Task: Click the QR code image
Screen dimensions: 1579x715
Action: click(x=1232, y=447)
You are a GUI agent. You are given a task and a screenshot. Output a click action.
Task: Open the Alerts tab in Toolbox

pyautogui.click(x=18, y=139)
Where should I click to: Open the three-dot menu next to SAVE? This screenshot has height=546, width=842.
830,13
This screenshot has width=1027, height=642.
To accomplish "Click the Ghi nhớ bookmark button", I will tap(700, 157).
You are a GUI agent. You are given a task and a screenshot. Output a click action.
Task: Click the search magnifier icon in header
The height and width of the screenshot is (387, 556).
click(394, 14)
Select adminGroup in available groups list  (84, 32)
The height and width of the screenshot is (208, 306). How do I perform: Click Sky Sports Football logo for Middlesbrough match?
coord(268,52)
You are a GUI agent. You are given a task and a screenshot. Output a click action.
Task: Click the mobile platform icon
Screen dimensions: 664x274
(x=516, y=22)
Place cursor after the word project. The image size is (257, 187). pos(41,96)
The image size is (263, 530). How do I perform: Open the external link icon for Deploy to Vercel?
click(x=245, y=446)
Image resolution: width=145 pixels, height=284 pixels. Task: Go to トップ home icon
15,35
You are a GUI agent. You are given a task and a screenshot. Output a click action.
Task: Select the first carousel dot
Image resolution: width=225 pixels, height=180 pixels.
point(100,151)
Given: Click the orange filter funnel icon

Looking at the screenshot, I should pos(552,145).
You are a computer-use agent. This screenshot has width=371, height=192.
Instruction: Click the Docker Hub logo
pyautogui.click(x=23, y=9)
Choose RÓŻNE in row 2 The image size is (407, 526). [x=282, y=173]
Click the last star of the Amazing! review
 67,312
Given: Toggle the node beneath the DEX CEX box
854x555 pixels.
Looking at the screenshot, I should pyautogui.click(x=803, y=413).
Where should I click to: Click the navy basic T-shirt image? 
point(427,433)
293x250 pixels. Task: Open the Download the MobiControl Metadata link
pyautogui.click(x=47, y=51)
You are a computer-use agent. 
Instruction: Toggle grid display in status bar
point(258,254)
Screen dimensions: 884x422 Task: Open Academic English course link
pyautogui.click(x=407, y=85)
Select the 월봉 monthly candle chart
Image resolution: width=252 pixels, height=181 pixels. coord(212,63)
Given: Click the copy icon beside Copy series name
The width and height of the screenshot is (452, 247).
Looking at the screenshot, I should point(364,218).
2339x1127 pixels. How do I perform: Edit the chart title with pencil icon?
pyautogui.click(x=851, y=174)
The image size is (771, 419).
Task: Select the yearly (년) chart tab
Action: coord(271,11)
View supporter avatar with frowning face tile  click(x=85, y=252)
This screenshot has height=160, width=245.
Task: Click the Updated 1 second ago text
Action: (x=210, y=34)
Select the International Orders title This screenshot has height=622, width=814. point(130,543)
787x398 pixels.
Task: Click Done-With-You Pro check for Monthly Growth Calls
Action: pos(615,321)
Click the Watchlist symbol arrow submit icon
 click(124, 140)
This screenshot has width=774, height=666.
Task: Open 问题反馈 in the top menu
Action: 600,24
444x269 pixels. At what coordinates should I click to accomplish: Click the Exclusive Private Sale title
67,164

----

If a line of the data contains the word "computer", count it; say how many such lines there are and nothing else.

2